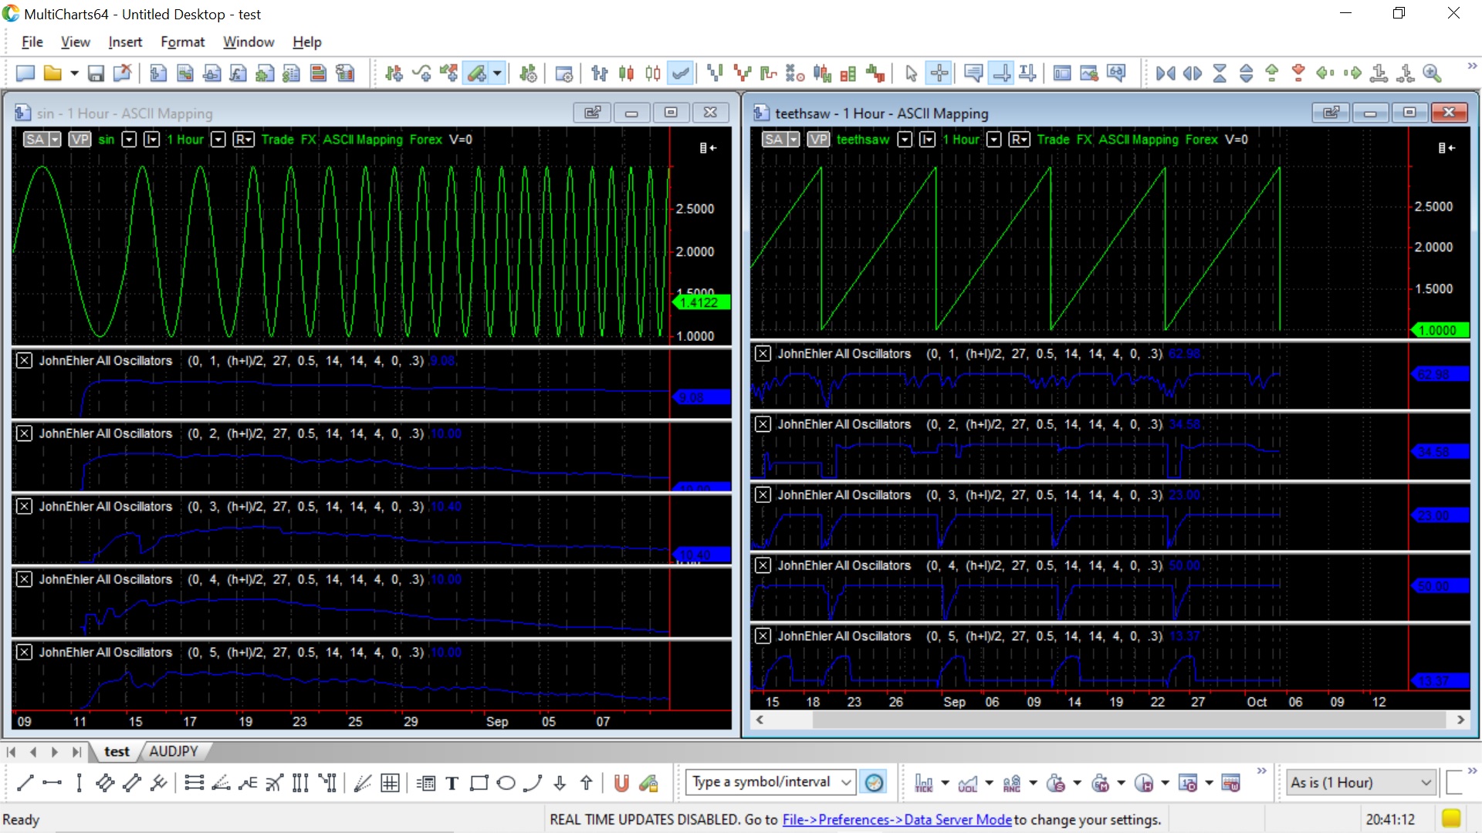The height and width of the screenshot is (833, 1482).
Task: Expand the symbol/interval combo box arrow
Action: click(x=846, y=782)
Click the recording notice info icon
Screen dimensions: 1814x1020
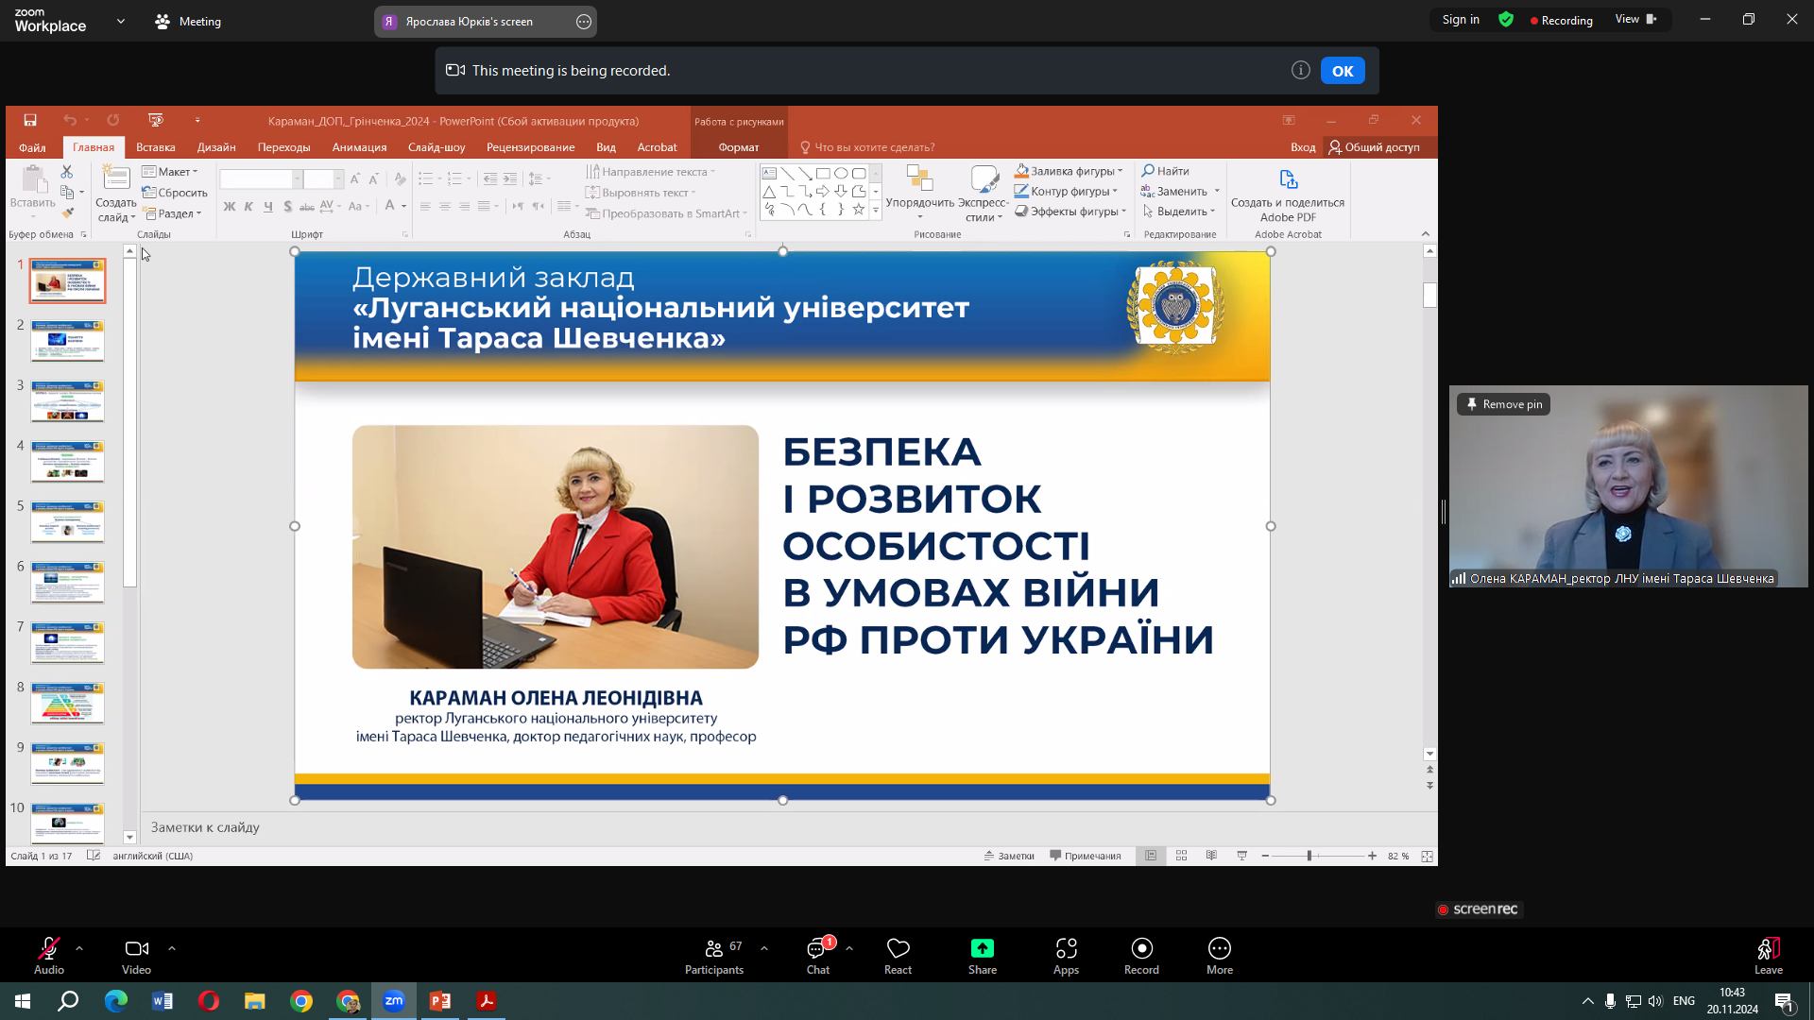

» DIRECTIONS:
What you output must be exactly the lines from the line with "Click the recording notice info icon" through the last line of the listing, pictures excluded.

» RESPONSE:
Click the recording notice info icon
Screen dimensions: 1814x1020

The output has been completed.